OK, how about from the (non inertial) frame of the ship.

There is no single standard way to construct a coordinate system for a non-inertial object. If you specify how the coordinate system is constructed, then you can figure out how things will behave in that coordinate system.

Again, I know the ship cannot observe Earth in real time. When the ship accelerates away from earth, then cuts its engines, the ship's crew and Earth will disagree about what time the engines were cut. And they will disagree about the magnitude of the ship's acceleration.

It depends whether you're defining "acceleration" in terms of change in coordinate velocity, or in terms of the acceleration felt by the ship itself (which means acceleration at a given moment is the rate of change of velocity as seen in the ship's instantaneous co-moving frame at that moment).
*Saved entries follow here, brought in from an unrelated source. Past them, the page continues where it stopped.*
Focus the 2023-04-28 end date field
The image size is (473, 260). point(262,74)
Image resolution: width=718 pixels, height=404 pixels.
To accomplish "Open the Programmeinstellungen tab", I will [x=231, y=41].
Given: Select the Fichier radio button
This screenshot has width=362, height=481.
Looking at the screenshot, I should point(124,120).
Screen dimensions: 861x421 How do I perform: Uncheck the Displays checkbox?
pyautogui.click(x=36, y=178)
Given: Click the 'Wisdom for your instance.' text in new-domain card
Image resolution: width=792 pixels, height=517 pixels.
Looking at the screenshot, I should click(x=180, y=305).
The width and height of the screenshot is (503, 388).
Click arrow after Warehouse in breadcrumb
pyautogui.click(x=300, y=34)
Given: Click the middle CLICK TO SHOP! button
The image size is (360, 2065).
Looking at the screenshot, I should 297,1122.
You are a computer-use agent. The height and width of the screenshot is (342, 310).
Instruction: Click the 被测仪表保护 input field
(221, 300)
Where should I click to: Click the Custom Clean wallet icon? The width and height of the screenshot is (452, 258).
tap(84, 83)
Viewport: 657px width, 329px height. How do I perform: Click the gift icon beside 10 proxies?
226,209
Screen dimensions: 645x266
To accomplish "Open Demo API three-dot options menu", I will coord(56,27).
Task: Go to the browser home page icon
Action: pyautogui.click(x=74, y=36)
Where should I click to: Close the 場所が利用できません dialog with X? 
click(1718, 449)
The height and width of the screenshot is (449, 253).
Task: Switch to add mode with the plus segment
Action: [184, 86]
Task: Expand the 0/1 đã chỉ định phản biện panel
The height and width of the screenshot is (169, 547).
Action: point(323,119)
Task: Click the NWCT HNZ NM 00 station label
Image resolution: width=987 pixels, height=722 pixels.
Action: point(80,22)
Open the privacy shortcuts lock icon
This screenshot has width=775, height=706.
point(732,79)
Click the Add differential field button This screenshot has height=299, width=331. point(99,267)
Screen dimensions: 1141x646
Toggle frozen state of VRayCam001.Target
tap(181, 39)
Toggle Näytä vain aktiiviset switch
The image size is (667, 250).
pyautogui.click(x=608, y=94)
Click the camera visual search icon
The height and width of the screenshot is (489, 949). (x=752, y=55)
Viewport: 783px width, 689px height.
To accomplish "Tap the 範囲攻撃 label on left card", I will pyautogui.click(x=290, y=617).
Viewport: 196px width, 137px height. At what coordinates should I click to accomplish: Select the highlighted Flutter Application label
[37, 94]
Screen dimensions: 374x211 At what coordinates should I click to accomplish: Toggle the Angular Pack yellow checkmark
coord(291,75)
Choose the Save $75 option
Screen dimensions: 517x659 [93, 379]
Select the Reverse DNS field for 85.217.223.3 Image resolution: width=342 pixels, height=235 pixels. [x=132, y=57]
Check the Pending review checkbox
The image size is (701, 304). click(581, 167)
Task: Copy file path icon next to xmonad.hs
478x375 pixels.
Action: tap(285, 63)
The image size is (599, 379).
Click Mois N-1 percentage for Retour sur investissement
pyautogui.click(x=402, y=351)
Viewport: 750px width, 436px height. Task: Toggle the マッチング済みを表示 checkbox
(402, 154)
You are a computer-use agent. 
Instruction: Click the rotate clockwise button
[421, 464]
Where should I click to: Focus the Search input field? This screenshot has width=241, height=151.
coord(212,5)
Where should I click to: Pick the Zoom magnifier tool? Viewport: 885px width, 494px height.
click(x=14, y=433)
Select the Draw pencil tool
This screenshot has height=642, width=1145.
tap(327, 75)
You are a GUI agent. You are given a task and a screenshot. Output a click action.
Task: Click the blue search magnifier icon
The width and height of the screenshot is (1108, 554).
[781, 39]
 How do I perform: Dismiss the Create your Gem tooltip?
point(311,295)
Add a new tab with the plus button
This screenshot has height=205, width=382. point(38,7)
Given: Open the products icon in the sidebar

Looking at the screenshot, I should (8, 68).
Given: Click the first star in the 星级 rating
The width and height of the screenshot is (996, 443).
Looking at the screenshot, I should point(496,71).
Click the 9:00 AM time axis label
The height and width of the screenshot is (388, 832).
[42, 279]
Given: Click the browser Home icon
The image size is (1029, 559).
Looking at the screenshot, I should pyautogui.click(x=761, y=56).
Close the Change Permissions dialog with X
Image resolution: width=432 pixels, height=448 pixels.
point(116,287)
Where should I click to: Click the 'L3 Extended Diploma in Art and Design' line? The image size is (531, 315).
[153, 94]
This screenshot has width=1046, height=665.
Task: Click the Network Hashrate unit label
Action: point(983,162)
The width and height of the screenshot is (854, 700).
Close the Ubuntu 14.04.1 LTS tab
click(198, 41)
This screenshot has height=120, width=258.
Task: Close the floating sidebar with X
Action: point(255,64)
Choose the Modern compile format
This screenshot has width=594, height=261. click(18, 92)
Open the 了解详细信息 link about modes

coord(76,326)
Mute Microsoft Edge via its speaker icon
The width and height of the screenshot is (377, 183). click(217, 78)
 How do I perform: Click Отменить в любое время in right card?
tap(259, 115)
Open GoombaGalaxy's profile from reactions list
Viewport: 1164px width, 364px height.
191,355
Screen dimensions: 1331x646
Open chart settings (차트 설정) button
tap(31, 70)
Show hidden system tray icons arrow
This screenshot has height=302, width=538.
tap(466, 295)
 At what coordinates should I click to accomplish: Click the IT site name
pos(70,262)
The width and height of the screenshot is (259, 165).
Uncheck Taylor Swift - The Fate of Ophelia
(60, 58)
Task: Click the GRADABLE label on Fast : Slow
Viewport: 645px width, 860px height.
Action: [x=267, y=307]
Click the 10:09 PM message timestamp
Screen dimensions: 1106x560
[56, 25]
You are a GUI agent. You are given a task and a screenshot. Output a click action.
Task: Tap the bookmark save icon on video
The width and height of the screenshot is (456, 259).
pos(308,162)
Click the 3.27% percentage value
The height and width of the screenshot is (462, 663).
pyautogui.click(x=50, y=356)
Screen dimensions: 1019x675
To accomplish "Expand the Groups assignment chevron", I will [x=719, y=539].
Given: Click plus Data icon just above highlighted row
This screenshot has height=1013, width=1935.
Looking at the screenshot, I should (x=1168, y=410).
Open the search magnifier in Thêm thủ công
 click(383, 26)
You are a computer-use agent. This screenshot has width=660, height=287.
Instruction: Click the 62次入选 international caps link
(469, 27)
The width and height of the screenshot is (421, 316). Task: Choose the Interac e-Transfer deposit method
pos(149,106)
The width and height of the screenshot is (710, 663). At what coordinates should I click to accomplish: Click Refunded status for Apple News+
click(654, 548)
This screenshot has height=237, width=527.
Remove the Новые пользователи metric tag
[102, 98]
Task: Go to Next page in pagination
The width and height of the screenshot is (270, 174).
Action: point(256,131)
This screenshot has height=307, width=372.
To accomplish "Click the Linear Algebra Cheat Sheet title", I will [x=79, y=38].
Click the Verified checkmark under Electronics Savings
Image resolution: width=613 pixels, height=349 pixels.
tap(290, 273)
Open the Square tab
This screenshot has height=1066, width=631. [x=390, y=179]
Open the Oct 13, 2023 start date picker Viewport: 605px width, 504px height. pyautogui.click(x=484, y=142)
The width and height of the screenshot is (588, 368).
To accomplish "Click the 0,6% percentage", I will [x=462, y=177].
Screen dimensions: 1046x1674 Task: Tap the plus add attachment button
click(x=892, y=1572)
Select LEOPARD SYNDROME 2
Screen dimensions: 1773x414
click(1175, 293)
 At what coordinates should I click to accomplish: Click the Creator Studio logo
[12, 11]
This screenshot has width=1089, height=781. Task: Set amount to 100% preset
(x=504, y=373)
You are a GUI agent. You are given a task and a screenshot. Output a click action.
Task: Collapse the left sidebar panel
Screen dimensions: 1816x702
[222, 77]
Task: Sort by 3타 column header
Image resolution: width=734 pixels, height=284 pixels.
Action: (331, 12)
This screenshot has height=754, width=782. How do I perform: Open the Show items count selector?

Often in relativity "acceleration" is used to refer to the latter, so "constant acceleration" would mean a constant G-force experienced by passengers, not a constant rate of change of velocity as seen in a single inertial frame. But I assume you were talking about the former type of acceleration, in which case different inertial frames will indeed disagree about the ship's acceleration.

If the ship's crew calculates that their velocity relative to Earth is 0.866c after acceleration, will Earth also agree that the ship's velocity is 0.866c relative to earth? Is velocity invariant between inertial reference frames?

Between the two rest frames of the objects who are in relative motion, yes. Other frames besides the rest frame of the ship and the rest frame of the Earth won't see the distance between the ship and the Earth increasing at 0.866 light-years per year, though.